I glance over my shoulder and see Trevor leaning against one of the cable machines. “Morning.”
He studies me for a moment the way trainers always do, mentally cataloging posture, stance, muscle tone. His browfurrows slightly. “Did you lose an ab or something? You look a little softer today.”
The comment hits a nerve before my brain has time to filter it. “What exactly is that supposed to mean?”
Trevor straightens immediately, clearly realizing he just wandered into dangerous territory. “Whoa. Nothing bad. I was just saying you look different.”
“Differenthow?” The edge in my voice surprises even me.
“I thought maybe you changed your routine or something.” He rubs the back of his neck, looking uncomfortable. “I wasn’t trying to insult you. Are you detraining for some reason?”
For a moment, we just stand there by the weight rack while my temper and my hormones attempt to start a fistfight inside my head. Then the rational part of my brain finally shows up and points out the obvious. He isn’t being cruel. He’s being a slightly clueless trainer, which unfortunately is not illegal.
Maybe it should be.
“Sorry. That was an overreaction.”
Trevor relaxes a little, though he still looks confused. “You okay?”
“Yeah.” I grab my water bottle and take a long drink. “Just having one of those weeks.”
Okay, this is getting ridiculous. If one mildly observant trainer noticing a missing abdominal line can send me into a defensive spiral, the secret clearly isn’t going to last much longer. Trainers notice bodies. It’s literally part of the job description, and sooner or later someone here is going to connect the dots.

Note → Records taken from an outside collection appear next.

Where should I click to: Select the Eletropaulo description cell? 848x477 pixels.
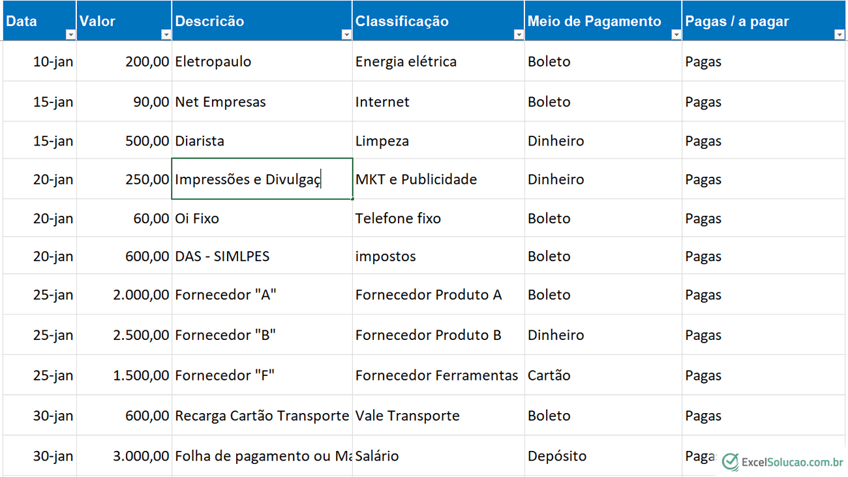[262, 61]
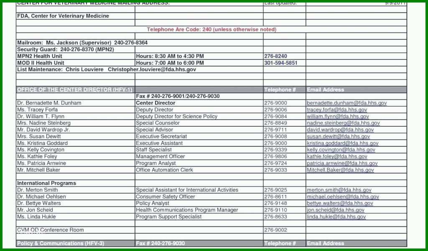The height and width of the screenshot is (251, 428).
Task: Open bernadette.dunham@fda.hhs.gov email link
Action: tap(346, 103)
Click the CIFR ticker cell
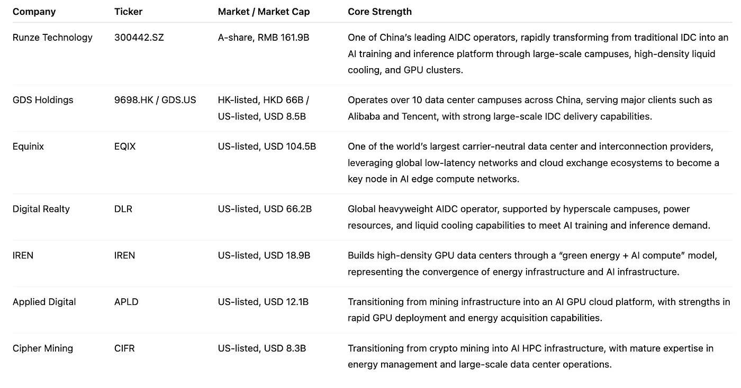Viewport: 741px width, 388px height. pos(124,348)
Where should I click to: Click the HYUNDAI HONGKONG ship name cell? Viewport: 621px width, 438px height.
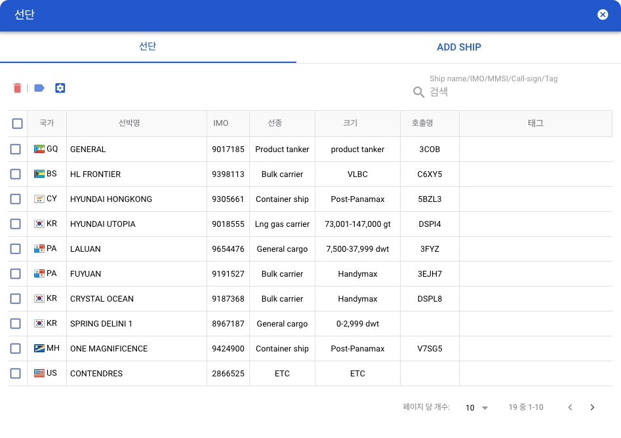pos(111,199)
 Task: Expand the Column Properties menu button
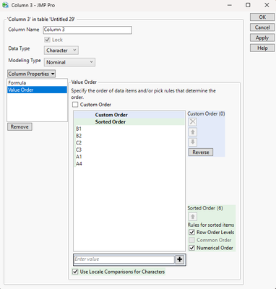click(x=31, y=74)
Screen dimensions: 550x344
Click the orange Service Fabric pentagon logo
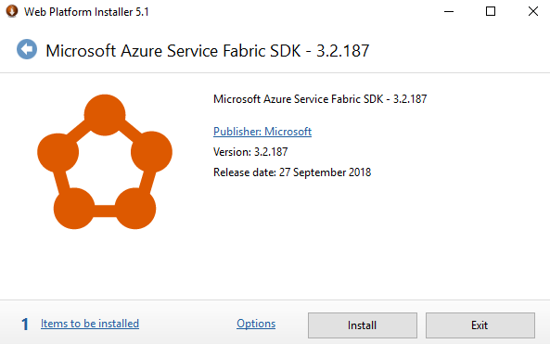(105, 161)
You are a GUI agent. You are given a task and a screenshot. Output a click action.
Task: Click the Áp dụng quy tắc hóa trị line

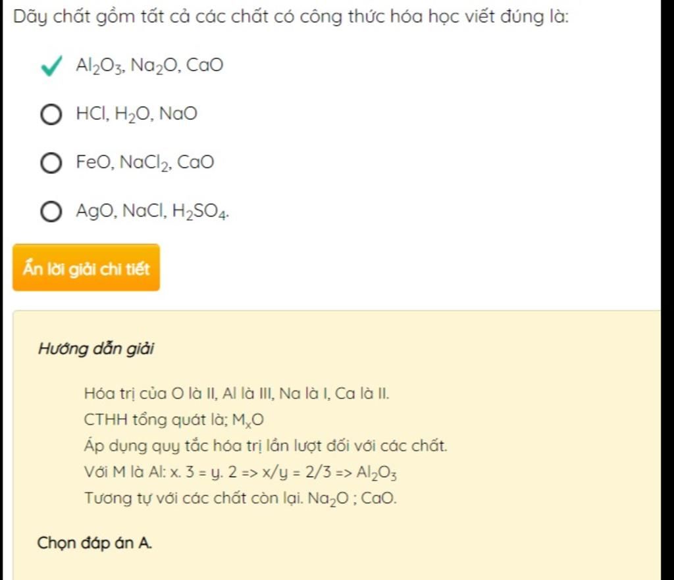[x=266, y=446]
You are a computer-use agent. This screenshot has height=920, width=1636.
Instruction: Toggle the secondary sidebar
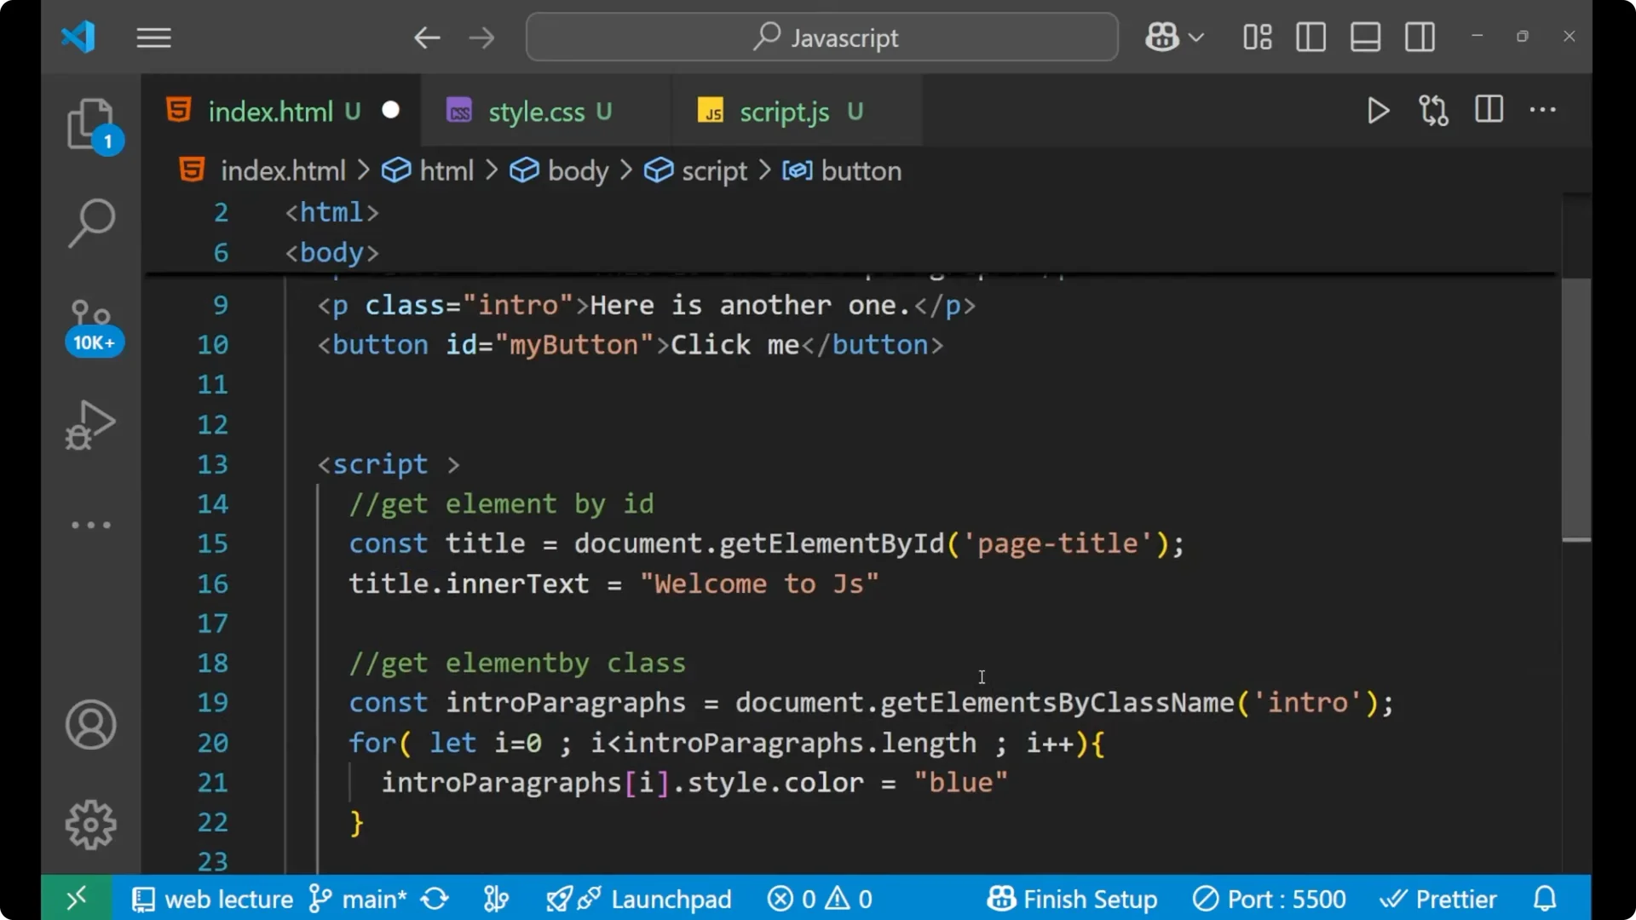tap(1420, 37)
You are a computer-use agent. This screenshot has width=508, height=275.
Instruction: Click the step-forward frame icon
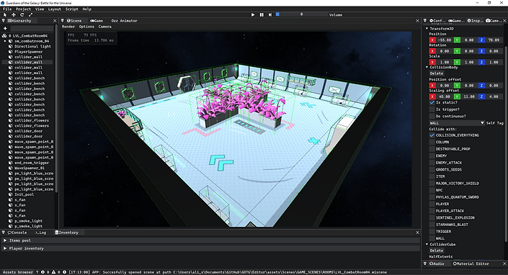click(270, 14)
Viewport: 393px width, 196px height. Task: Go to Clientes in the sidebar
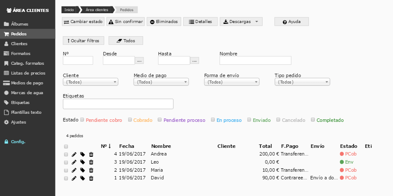[19, 43]
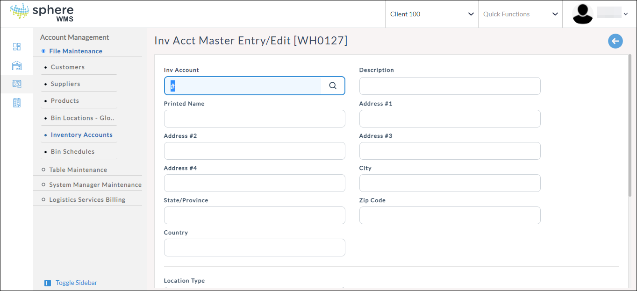Open Customers in File Maintenance
Image resolution: width=637 pixels, height=291 pixels.
pyautogui.click(x=68, y=67)
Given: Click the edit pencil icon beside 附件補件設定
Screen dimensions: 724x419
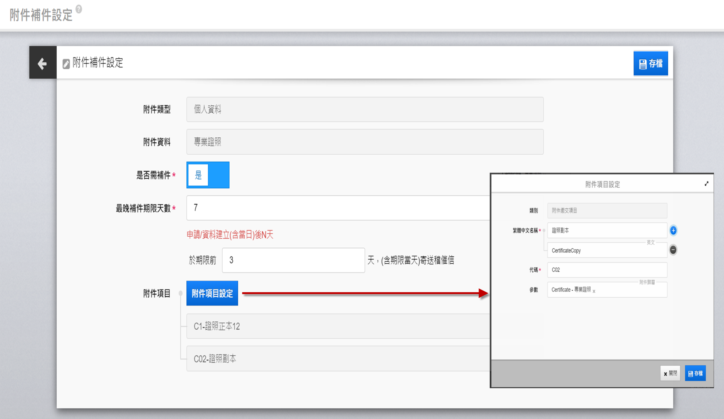Looking at the screenshot, I should point(66,64).
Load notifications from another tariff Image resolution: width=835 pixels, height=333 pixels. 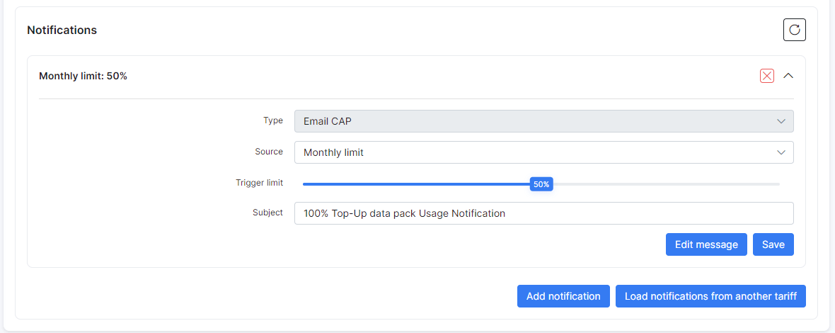tap(710, 296)
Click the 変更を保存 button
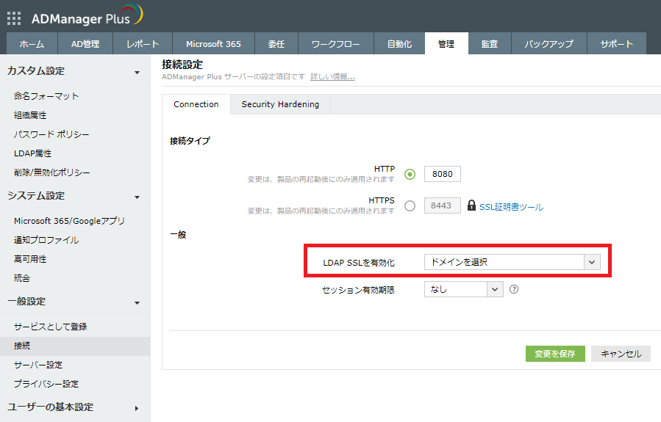 point(555,354)
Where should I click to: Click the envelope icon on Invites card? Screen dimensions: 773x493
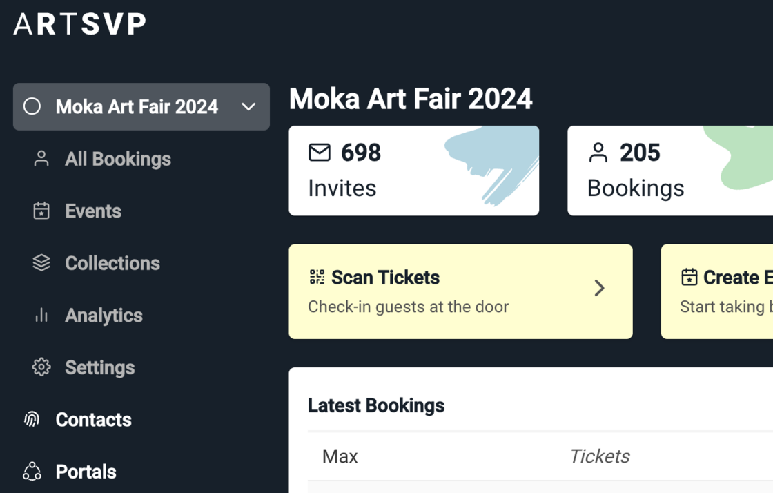point(320,152)
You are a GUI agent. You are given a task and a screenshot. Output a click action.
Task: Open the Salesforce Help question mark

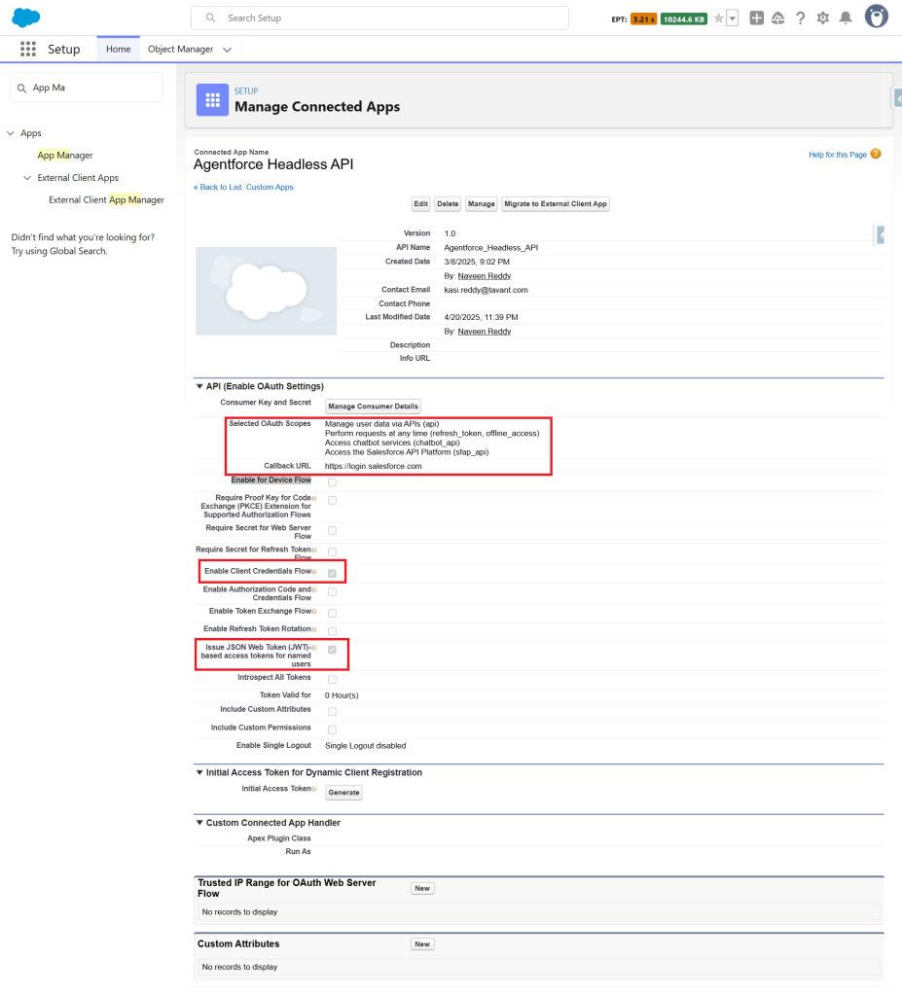[x=800, y=18]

I stare out across the gym floor and blow out a long breath. “Fantastic. This is going great.”
By the time I finish my last client of the day, my stomach feels like it has run a marathon without my permission. Morning sickness is the most misleading phrase in the English language. Whoever named it clearly never spent an afternoon trying not to throw up while demonstrating lunges.
Time to face the music.
I knock on the office door with my knuckle before I can talk myself out of it. The door is half-open anyway, but the knock buys me one last second of denial.
“Come in,” my boss calls.
Jim is alright, as bosses go. He’s old-school, about thirty years older than me, and a little grouchy. But he’s always been fair.
Hope that record remains intact after this.
I step inside and close the door behind me. His office smells faintly like coffee and dry-erase markers, the whiteboard behind his desk already covered in scribbled client schedules.
He looks up from his computer when I sit down in the chair across from him. “What’s up? Everything okay on the floor?”
“Yeah.” I rest my hands on my knees and take a breath. “Actually… I wanted to talk to you about something.”
His eyebrows lift slightly. “That usually means paperwork.”
“Not this time.”
He leans back in his chair, waiting.
“I’m pregnant.”
The words land between us and sit there for a second.
He blinks once, then nods slowly. “Okay.”
“Okay?” I repeat.
“Okay,” he says again with a small shrug. “Congratulations.”